--- Activity ---
If a line of the data below holds the word "agent", list it.

--- Dataset records ---
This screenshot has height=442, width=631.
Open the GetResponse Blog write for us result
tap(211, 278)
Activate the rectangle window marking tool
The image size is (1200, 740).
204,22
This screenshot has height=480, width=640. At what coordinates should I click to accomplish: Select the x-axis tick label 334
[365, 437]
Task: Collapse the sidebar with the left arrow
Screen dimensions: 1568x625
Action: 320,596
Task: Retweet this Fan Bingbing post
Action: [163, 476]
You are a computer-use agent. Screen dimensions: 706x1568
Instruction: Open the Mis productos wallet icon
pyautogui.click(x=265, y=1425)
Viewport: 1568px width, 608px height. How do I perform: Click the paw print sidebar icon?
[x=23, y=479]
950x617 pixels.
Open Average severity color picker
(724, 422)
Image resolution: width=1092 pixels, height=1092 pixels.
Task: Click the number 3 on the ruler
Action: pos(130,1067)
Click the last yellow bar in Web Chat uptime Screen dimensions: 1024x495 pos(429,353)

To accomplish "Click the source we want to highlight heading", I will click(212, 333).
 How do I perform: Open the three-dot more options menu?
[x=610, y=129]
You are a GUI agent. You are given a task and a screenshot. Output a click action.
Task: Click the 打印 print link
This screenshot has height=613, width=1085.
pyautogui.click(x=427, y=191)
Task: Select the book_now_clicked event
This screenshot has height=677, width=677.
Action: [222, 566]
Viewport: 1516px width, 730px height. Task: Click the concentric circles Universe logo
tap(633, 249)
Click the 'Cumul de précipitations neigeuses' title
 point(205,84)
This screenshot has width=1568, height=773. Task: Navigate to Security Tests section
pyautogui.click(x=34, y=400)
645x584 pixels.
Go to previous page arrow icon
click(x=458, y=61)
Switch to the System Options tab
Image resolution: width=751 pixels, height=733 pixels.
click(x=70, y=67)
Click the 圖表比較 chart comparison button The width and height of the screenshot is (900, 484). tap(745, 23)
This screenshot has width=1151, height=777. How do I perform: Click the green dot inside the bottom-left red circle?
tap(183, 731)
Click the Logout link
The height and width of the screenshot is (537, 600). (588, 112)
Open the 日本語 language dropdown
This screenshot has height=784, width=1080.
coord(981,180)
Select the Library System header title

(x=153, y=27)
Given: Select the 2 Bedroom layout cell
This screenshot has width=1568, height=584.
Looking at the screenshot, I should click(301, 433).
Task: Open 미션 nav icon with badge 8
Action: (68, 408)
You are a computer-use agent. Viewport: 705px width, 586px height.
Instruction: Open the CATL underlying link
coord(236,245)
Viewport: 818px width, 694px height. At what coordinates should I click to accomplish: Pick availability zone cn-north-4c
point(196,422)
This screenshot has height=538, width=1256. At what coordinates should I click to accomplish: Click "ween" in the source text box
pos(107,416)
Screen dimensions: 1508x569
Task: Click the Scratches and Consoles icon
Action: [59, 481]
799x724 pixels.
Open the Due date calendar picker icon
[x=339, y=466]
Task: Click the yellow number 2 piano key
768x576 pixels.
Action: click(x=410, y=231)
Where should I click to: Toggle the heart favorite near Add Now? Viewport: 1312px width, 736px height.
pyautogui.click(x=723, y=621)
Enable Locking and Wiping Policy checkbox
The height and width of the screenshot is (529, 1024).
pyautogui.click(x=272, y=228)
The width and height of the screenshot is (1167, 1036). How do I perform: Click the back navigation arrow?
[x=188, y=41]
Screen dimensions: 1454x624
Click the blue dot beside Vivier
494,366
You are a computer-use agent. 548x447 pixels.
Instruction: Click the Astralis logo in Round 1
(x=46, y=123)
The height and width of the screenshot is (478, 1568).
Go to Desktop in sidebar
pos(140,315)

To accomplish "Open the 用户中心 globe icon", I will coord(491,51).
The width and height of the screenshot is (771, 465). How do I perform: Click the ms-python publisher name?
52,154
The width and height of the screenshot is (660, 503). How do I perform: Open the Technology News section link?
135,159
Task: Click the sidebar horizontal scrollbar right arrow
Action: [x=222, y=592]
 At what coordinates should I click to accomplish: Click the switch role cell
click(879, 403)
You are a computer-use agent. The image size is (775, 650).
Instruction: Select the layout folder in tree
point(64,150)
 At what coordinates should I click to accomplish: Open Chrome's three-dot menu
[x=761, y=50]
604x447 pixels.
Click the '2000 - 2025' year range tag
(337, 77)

--- Response area ---
You are a computer-use agent. Screen dimensions: 706x1568
You are a GUI agent. You are given a task and a screenshot. Output a click action.
You are a computer-use agent. Viewport: 705px width, 586px height.
You are a computer-use agent. 548x447 pixels.
You are a computer-use agent. The image size is (775, 650).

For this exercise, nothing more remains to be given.